We can simply define a race condition as any type of bug in your program that is based on a “who get’s there first” problem. A data race problem is a type of a race condition, because it occurs when two or more parties are trying to read and write into the same memory location at the same time, and, therefore, the end result of this operation depends completely on who get’s to this memory location first. As consequence, a program that have a data race problem will likely produce a different result each time that we execute it.

Thus, race conditions produce unefined behaviour and unpredictability because the program produces a different answer in each time that a different person get’s to the target location first than the others. And we have no easy way to either predict or control who is going to get to this target location first.
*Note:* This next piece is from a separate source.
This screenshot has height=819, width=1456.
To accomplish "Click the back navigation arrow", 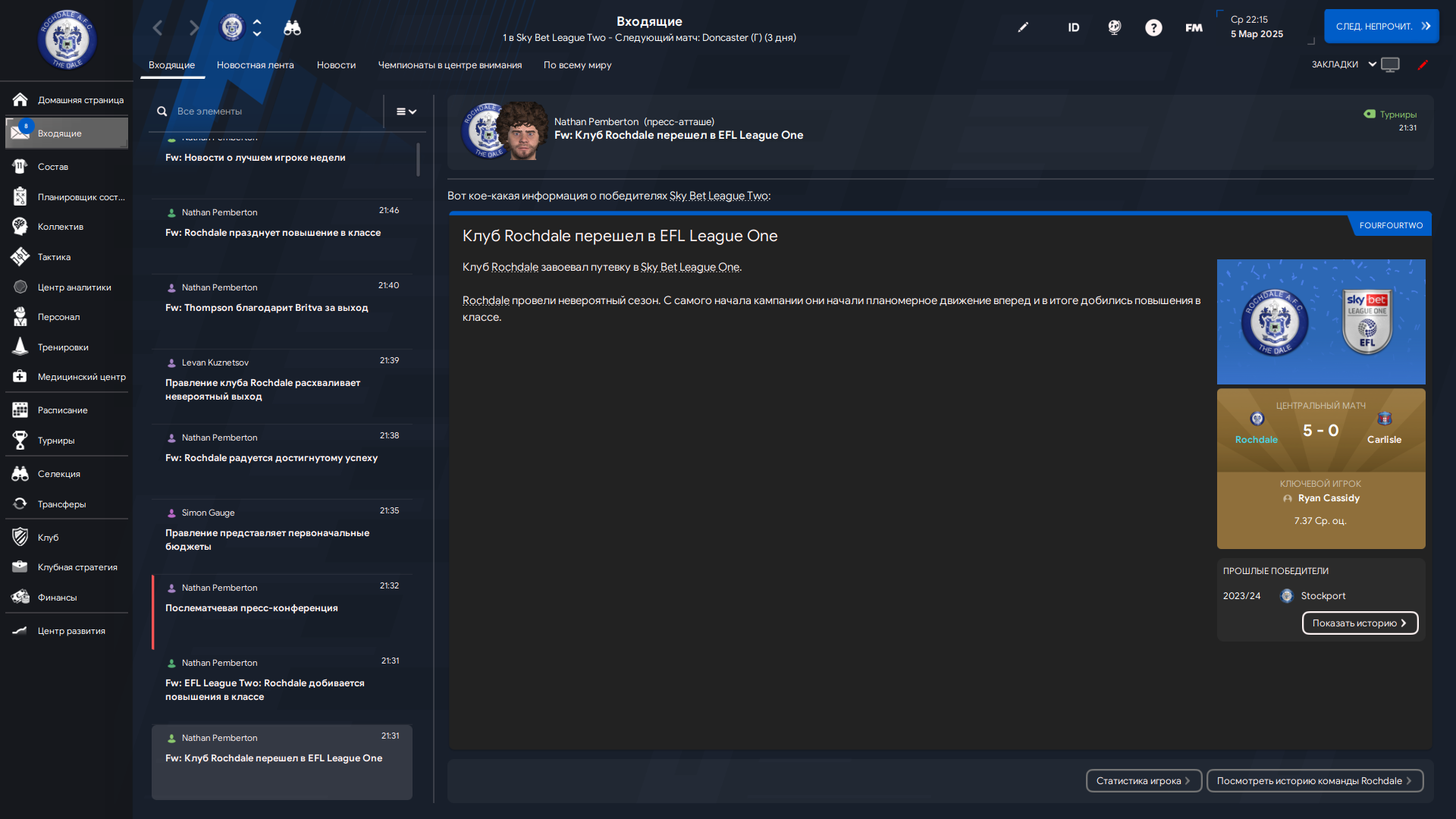I will pyautogui.click(x=158, y=28).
In other words, in each execution of your program, you get a different answer, because a different person, or, a different function, or, a different part of the code is finishing its tasks (or it is reaching a location) first than the others.

As an example, consider the code snippet exposed below. In this example, we create a global counter variable, and we also create a increment() function, whose job is to just increment this global counter variable in a for loop.
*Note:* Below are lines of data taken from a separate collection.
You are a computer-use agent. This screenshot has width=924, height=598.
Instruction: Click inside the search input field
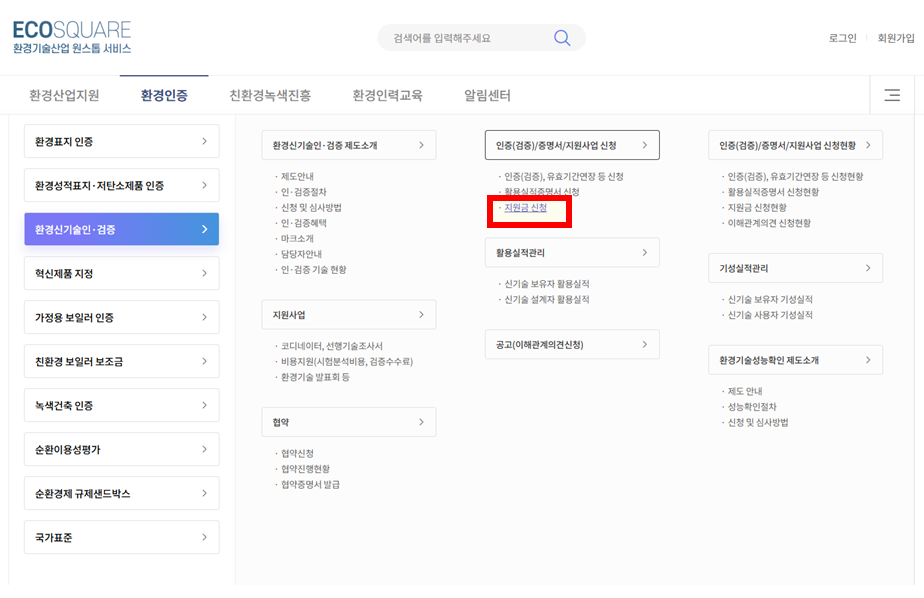pyautogui.click(x=460, y=36)
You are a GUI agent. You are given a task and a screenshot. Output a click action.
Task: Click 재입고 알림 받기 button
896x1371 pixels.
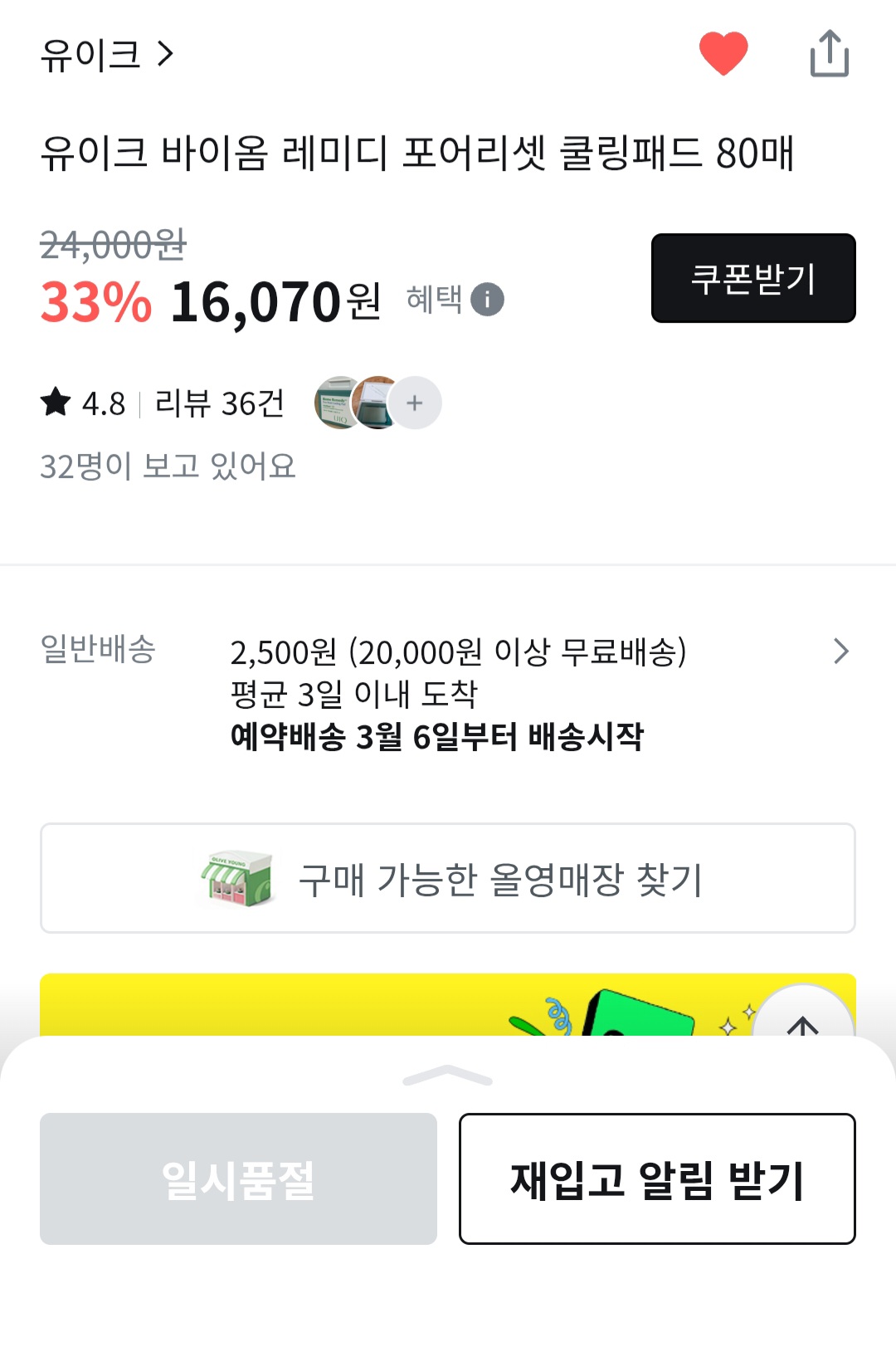click(x=657, y=1178)
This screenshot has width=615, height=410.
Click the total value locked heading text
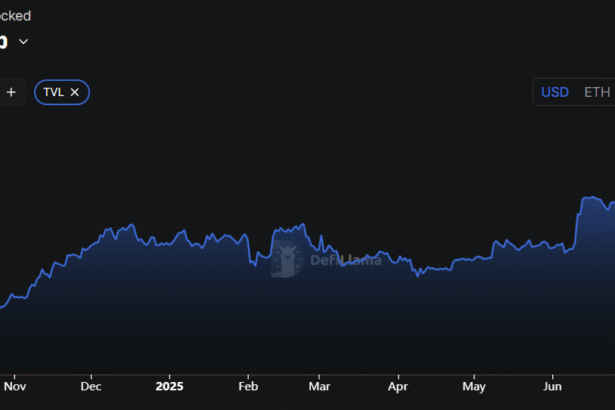[15, 16]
Since the for loop iterates 1 hundred thousand times, and, we create two separate threads in this code example, what number do you expect to see in the final message printed to stdout? The answer should be 2 hundred thousand. Right? Well, in threory, this program was supposed to print 2 hundred thousand at the end, but in practice, every time that I execute this program I get a different answer.

In the example exposed below, you can see that this time we have executed the program, the end result was 117254, instead of the expected 200000. The second time I have executed this program, I got the number 108592 as result. So the end result of this program is varying, but it never gets to the expected 200000 that we want.

// Global counter variable
var counter: usize = 0;
// Function to increment the counter
fn increment() void {
    for (0..100000) |_| {
        counter += 1;
    }
}

pub fn main() !void {
    const thr1 = try Thread.spawn(.{}, increment, .{});
    const thr2 = try Thread.spawn(.{}, increment, .{});
    thr1.join();
    thr2.join();
    try stdout.print("Couter value: {d}\n", .{counter});
}
Couter value: 117254

Why this is happening? The answer is: because this program contains a data race problem. This program would print the correct number 200000, if, and only if the first thread finishs it’s tasks before the second thread starts to execute. But that is very unlikely to happen. Because the process of creating the thread is too fast, and therefore, both threads starts to execute roughly at the same time. If you change this code to add some nanoseconds of sleep between the first and the second calls to spawn(), you will increase the chances of the program producing the “correct result”.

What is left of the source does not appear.